La première réalité qui exaspère les 350'000 résidents de l’île (des chiffres font état de 500'000 habitants, compte tenu du nombre de migrants clandestins) est l’acheminement encore bien trop insuffisant de l’aide humanitaire. Certes, un hôpital militaire de campagne a été déployé. Mais l’eau potable continue de manquer dans de nombreux villages, malgré la réouverture des routes. De nombreux habitants n’ont reçu, pour toute aide alimentaire, que des boîtes de sardine. Pourquoi un tel retard alors que l’île est petite, et que le port et l’aéroport fonctionnent? A quoi sert de déblayer le centre de Mamoudzou, la ville principale, pour accueillir les délégations officielles, alors que le circuit de distribution des secours apparaît cruellement inefficace?
La seconde réalité qui nourrit la colère est l’incompréhension face aux offres d’aides internationales non acceptées par la France. Pourquoi ne pas avoir sollicité l’aide de l’Afrique du Sud, bien plus proche que l’hexagone de cette île située au large de Madagascar, dans le canal du Mozambique? Pourquoi les gros moyens aériens et maritimes américains, stationnés sur la base de Diego Garcia, distante de 3000 kilomètres (quatre jours de mer) ne sont pas intervenus?
La réponse tient, bien sûr, au fait que la France est un «grand» pays, et qu’elle dispose depuis l’île de la Réunion (à 1500 kilomètres) d’un centre de transit. Mais dans les faits, ces deux semaines ont été caractérisées par des pénuries. A noter: la quasi-absence de communication officielle française sur l’activation du mécanisme de protection civile de l’Union européenne. Celui-ci a été activé. Mais ses moyens lourds ne semblent pas avoir été engagés.
La troisième réalité sur laquelle va buter certainement François Bayrou est l’impression que l’île, où les lois de la République sont de longue date mises en échec par l’immigration massive en provenance des Comores, est aujourd’hui le théâtre d’opérations de communication à répétition. Le ministre de l’Intérieur Bruno Retailleau, reconduit dans le nouveau gouvernement, a été le premier à s’y rendre. Emmanuel Macron y a ensuite passé deux jours, jurant que l’île avait «de la chance d’être en France». Des annonces alarmistes ont très vite eu lieu, parlant à tort de milliers de morts, alors que le bilan humain est de 39 personnes décédées.

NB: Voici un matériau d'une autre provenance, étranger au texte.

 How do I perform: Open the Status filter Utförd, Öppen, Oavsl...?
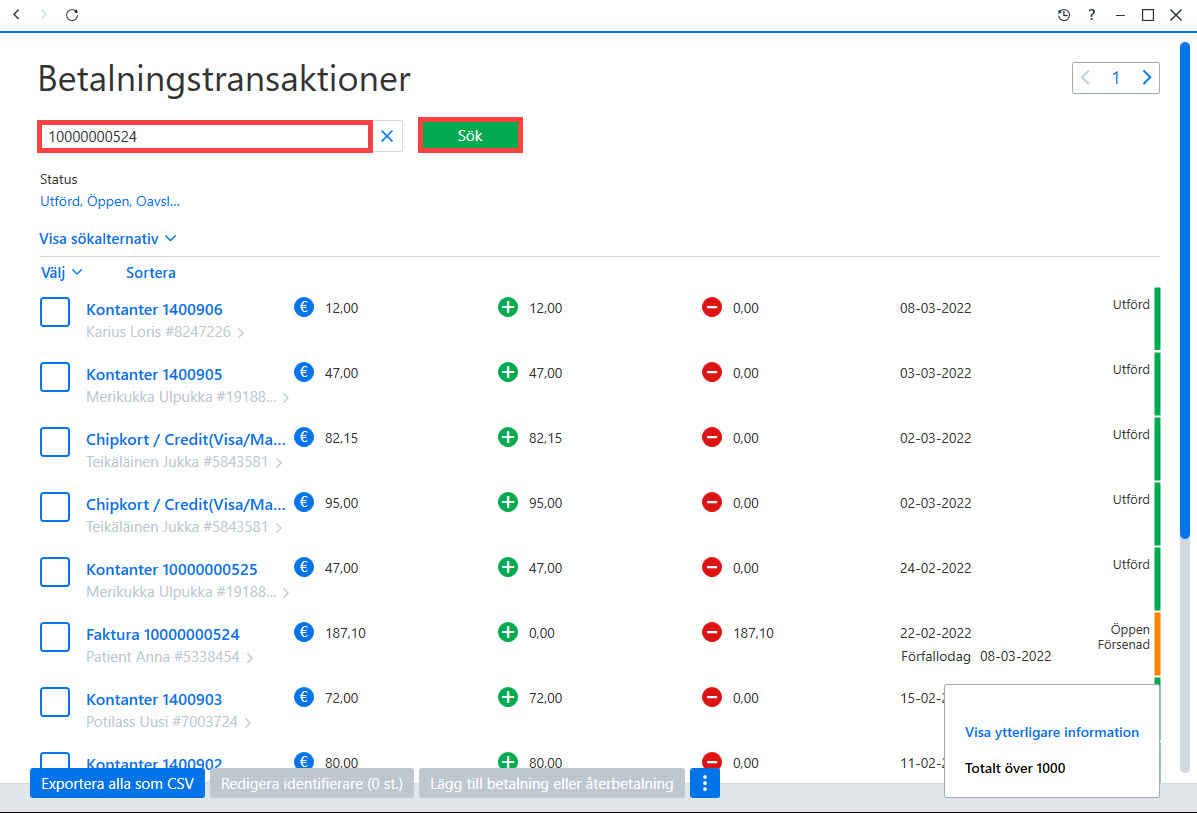110,202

Or voici maintenant une bonne partie du gouvernement qui débarque. A chaque fois, des moyens lourds sont mobilisés. Mais ne faudrait-il pas, d’abord, s’assurer de l’efficacité de l’aide humanitaire alors que les collectes ouvertes en France, comme celle de la Fondation de France, connaissent un grand succès populaire?
Autre sujet qui commence à poindre: le traitement des dizaines de milliers de migrants clandestins qui vivaient à Mayotte dans des bidonvilles accrochés aux collines, rasés par le cyclone. Chose logique: la priorité humanitaire l’a jusque-là emporté sur les questions administratives. Mais comment cet aspect décisif pour l’avenir du territoire va-t-il être traité?
L’aide instrumentalisée?
Certains bons connaisseurs du dossier de Mayotte, seule île de l’archipel des Comores à avoir voté lors du référendum d’indépendance le 22 décembre 1974 pour son rattachement à la France, soupçonnent le gouvernement français d’instrumentaliser l’aide humanitaire. Explication: l’acheminement tardif de l’aide dans les zones de bidonvilles obligerait les populations locales à retourner dans les îles voisines d’Anjouan, Moheli et la Grande Comore. Des centaines de personnes se sont en effet regroupées, ces derniers jours, près de l’embarcadère des bateaux qui desservent l’archipel.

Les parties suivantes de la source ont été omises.